His contribution is to combine historical sensitivities to patterns of processes in time with a network analytic sensitivity to patterns of connectedness cross-sectionally. A key element of this work was the adoption of optimal matching sequence analysis to historical network data.

Balázs' research has been published in top journals of sociology, with two recent articles in the American Journal of Sociology exploring the notion of structural folds: creative tensions in intersecting yet cognitively diverse cohesive communities. His recent research follows video game developers and jazz musicians as they weave collaborative networks through their projects and recording sessions.

He is the recipient of several awards and prizes, and is the founder and director of CEU's Center for Network Science.

  @balazsvedres

Social network analysis benefits greatly from computational tools, and the R statistical language is a suitable environment to describe, visualize, and analyze network datasets of various sizes.  Social network analysis and network science is an area where intensive learning across disciplines is happening.  This course make new ideas from many disciplines – statistical physics, ecology, computer science – available to the social scientist, through libraries in R, and via the interactive possibilities of R notebooks available in R studio. We will use libraries such as ‘network’, ‘sna’, and ‘igraph’.  

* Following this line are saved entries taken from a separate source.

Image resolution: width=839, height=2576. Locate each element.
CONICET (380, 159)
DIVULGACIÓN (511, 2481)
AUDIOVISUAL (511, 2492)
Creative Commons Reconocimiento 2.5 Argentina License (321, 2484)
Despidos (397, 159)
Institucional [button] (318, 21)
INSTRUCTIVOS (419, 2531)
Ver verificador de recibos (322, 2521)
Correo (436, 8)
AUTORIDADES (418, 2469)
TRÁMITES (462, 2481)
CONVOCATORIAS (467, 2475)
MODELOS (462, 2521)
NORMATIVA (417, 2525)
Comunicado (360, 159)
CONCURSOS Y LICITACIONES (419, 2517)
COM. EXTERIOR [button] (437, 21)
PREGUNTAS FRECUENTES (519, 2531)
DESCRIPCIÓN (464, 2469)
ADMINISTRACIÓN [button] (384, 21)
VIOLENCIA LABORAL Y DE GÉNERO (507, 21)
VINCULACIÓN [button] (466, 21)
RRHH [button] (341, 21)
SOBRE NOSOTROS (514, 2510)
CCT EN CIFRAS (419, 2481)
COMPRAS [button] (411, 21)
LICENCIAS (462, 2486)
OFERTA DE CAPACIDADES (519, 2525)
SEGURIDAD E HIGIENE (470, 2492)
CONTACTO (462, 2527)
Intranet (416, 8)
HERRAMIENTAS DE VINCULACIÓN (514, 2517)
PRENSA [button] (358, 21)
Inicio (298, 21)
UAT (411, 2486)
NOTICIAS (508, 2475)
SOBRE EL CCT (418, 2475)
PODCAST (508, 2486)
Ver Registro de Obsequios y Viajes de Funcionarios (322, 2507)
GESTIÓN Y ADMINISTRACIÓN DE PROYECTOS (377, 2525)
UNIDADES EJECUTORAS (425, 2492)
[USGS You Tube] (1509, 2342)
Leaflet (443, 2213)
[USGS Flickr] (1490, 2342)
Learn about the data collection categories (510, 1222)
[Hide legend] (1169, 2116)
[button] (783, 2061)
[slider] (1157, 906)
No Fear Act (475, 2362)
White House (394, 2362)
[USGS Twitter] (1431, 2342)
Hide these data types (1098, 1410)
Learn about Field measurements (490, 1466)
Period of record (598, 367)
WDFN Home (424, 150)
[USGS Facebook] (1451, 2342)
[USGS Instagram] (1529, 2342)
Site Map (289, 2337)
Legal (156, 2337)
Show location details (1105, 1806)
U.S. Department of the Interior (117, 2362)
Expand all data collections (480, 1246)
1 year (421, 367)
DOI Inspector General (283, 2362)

The course is a good choice for those not taking the first week course (Social Networks: Theoretically Informed Analysis with UCINET), as we will re-visit the main concepts covered there briefly. In this case an awareness of the basic concepts of social network analysis is a plus.

This course is also a good choice to those who took the social network course in the first week using UCINET.  The course adds scalability of the R framework not present in UCINET (to analyze larger networks, many networks, or fork the analytic strategy to various alternative methods and indices).  The course also adds multiple approaches to hypothesis testing and comparisons to random baseline null hypotheses, sophisticated visualizations, and a broader range of algorithm choice.  The course also adds outlook to methods from network science, not present in UCINET (such as the replication of the Watts-Strogatz small world rewiring experiment) .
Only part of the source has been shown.